Estas palavras de Jesus e outras de igual quilate, lidas e meditadas no
silêncio da oração, sempre impulsionaram a vontade da equipe que fundou esta
obra social, equipe que se conserva contribuindo com suas iniciativas. Sob esta
doce inspiração, o desejo de melhorar a vida do outro, a quem se vê como
"irmão em necessidade", não encontra limites. E qual a compensação
almejada por essa equipe que empreende tais ações? Já que não possui retorno
financeiro ou qualquer vantagem, com que interesse renuncia ao tempo de lazer e
convivência com seus familiares? É muito simples! A compensação é o encontrar
sorrisos, onde só havia lágrimas e desespero; é constatar que crianças fadadas
à delinquência tornam-se afetuosas, estudiosas e responsáveis; é encontrar
trabalho, onde havia ociosidade; convivência saudável e boa, onde havia
isolamento e risco; é ainda encontrar o desejo de uma vida melhor, onde só
havia miséria, abandono, drogadição e prostituição. A pessoa altruísta se
reconhece regiamente remunerada, no momento em que se torna capaz de aliviar o
sofrimento alheio. E para prover suas necessidades pessoais, realiza o trabalho
profissional como qualquer outra pessoa. São os seus serões que ela oferece à
causa do altruísmo«.
Bem, se você chegou até
aqui, vai saber agora: Citei parte do documento de uma casa espírita. Dê um
desconto ao otimismo e à veia poética, pois nenhum grupo humano é tão doce
assim. Há os momentos felizes, há os amargos; ora os sentimentos estão
elevados, ora em baixa, afinal, são pessoas que formam as organizações. Mas se
você possui sensibilidade para escutar sentimentos, descobrirá algum barulho na obra sobre a qual versa a
citação. E tal barulho não foi feito
apenas aqui; ele também ocorre em todo o centro espírita que sinceramente adote
os princípios kardequianos, buscando colocá-los em prática.

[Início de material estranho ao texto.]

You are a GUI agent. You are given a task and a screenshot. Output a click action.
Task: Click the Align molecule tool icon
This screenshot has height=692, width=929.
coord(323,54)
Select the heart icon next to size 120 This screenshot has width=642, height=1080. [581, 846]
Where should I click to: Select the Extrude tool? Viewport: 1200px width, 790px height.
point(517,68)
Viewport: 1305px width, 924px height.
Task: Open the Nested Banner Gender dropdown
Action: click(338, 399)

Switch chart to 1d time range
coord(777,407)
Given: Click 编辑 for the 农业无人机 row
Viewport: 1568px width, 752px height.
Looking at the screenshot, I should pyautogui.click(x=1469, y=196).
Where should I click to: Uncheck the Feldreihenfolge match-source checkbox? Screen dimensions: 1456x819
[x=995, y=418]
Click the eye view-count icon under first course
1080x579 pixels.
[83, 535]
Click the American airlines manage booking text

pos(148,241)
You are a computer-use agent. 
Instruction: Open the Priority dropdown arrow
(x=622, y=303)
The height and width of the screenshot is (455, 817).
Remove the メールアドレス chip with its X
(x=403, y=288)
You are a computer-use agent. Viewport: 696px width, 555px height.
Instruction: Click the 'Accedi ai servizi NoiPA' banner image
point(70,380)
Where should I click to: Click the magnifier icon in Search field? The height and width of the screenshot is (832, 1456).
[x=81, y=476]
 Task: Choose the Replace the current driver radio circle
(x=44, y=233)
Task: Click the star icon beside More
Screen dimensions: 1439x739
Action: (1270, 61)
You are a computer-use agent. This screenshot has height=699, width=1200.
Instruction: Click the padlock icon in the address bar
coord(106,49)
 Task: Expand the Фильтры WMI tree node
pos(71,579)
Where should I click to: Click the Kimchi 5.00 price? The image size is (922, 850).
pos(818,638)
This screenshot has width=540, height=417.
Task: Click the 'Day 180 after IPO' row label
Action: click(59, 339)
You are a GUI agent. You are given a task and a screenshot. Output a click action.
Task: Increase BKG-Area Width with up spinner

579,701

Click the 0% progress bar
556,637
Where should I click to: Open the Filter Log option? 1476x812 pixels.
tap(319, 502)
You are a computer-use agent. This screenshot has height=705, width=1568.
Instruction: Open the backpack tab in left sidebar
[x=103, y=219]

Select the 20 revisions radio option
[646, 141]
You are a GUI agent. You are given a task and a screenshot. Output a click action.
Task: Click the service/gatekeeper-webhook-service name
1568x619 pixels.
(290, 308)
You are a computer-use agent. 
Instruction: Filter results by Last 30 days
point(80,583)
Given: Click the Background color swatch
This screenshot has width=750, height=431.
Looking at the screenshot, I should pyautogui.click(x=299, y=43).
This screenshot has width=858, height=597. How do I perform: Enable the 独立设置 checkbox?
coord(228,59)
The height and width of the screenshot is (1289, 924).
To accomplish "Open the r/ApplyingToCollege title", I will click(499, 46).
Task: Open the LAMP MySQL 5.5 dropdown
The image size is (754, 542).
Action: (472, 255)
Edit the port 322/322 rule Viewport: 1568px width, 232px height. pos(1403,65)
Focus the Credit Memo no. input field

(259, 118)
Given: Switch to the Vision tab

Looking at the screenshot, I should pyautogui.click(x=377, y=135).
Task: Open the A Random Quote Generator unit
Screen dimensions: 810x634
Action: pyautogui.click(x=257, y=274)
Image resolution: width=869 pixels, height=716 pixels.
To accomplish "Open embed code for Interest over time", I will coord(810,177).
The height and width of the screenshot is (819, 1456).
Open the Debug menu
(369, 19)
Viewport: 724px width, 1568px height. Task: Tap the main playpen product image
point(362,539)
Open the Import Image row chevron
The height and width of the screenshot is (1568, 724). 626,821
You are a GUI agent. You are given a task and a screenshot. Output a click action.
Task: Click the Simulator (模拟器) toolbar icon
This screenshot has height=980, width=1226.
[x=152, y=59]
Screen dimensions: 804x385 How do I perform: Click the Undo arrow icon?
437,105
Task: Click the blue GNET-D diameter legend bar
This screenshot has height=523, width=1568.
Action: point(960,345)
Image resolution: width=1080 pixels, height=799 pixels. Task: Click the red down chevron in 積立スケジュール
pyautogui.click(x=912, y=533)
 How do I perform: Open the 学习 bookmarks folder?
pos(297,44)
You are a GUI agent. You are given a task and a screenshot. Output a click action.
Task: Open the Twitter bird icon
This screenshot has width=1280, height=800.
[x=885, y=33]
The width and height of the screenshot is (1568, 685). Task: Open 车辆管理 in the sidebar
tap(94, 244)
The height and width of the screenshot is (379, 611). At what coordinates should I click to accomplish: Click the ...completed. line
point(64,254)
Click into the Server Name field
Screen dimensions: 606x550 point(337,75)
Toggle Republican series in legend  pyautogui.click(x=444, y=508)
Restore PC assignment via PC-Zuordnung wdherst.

Esta palavra – Solidariedade
– foi grafada em alto relevo no que há de mais pétreo da literatura espírita: A
obra de Allan Kardec. O eminente francês não poderia ter escolhido melhores
termos para definir o lema do Espiritismo, como sendo “Trabalho, Solidariedade, Tolerância”. E os anais da Doutrina
Espírita estão recheados de fatos mostrando ao leitor sensível as marcas
indeléveis da ação generosa e discreta dos primeiros espíritas. São famosas as
subscrições do Codificador, as quais chegavam a receber até mesmo a
contribuição de padres (1). O banquete de Lyon (2), oferecido ao “mestre”, é um
capítulo especial, mostrando a grandeza de espírito ali reinante. Era de encher
a alma o sentimento que dominava os espíritas da cidade operária. Trabalhadores e seus patrões confraternizavam em
torno do servir ao próximo, como se diferença nenhuma existisse entre eles.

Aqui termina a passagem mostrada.